If that is indeed Prince's point, he made it in a very bratty way. An artist does have a right to control how and where his output is represented—but at the same time, once art is out there, it's out. People grab on to it, and their passions can take a number of paths, from misinterpreting a song's intended meaning to sharing a bootlegged concert recording.

It's hard to empathize with the very rich and naturally cocky, which Metallica showed us in 2000 when they sued Napster after an unauthorized demo of their song "I Disappear" showed up on the file-sharing site. "We take our craft—whether it be the music, the lyrics, or the photos and artwork—very seriously, as do most artists," Metallica drummer Lars Ulrich stated in a press release at the time. "It is therefore sickening to know that our art is being traded like a commodity rather than the art that it is."

So even if Metallica vs. Napster did have less to do with money than asking fans to respect the band's boundaries for control of their craft, fans didn't sense artistic integrity rolling off Metallica in waves. In the media circus that sprang up around the trial, the band came across as a bunch of reactionary billionaire crybabies with no capacity to adapt to major shifts in the way consumers gather and listen to recorded music. Is it better to shut up and take it, or speak out and risk isolating a gigantic chunk of your fan base, the very people whose hard-earned cash bankrolls your Basquiat paintings and designer spike-heeled boots?

It must be utterly exhausting to mean so much to so many people, but there are those who manage to be gracious to their fan base. Radiohead recently released their pay-what-you-wish Internet-only album, squeezing more publicity from that action alone than anything surrounding their previous album, Hail to the Thief. What makes Prince exactly so hard to pin down are such dichotomies as his string of 21 London shows last summer with tickets uniformly priced at a mere $63 and his renegade giveaway of his latest disc, Planet Earth, in the Sunday edition of London's Mail newspaper before it was formally released.

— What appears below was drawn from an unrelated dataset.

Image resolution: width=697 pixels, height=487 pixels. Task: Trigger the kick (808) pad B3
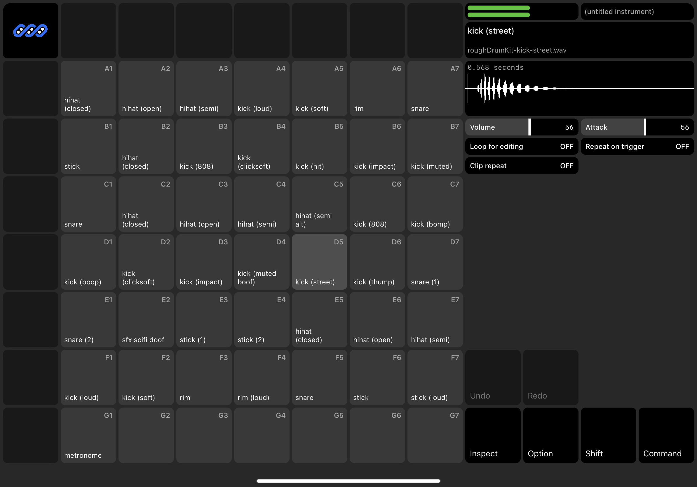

Ultimately, without fans, Prince is nothing. This is indisputable; it means the fans have the upper hand, but only to the degree that their appreciation gives Prince's oeuvre meaning outside of his own kingdom. A Nov. 17 statement on PrinceFansUnited.com speaks of negotiations with the Prince's lawyers, reading, "Everyone involved now wishes to move on towards a more harmonious future, where the protection of artists' rights and the freedoms of fan forums can happily co-exist."

But despite any possible outcome, the situation has no true resolution; Prince will never have full control of his image, and fans will never have unfettered access to Prince the Artist. The tension of this balancing act is called celebrity, and it is the motor of our entertainment industry—perhaps more than it should be.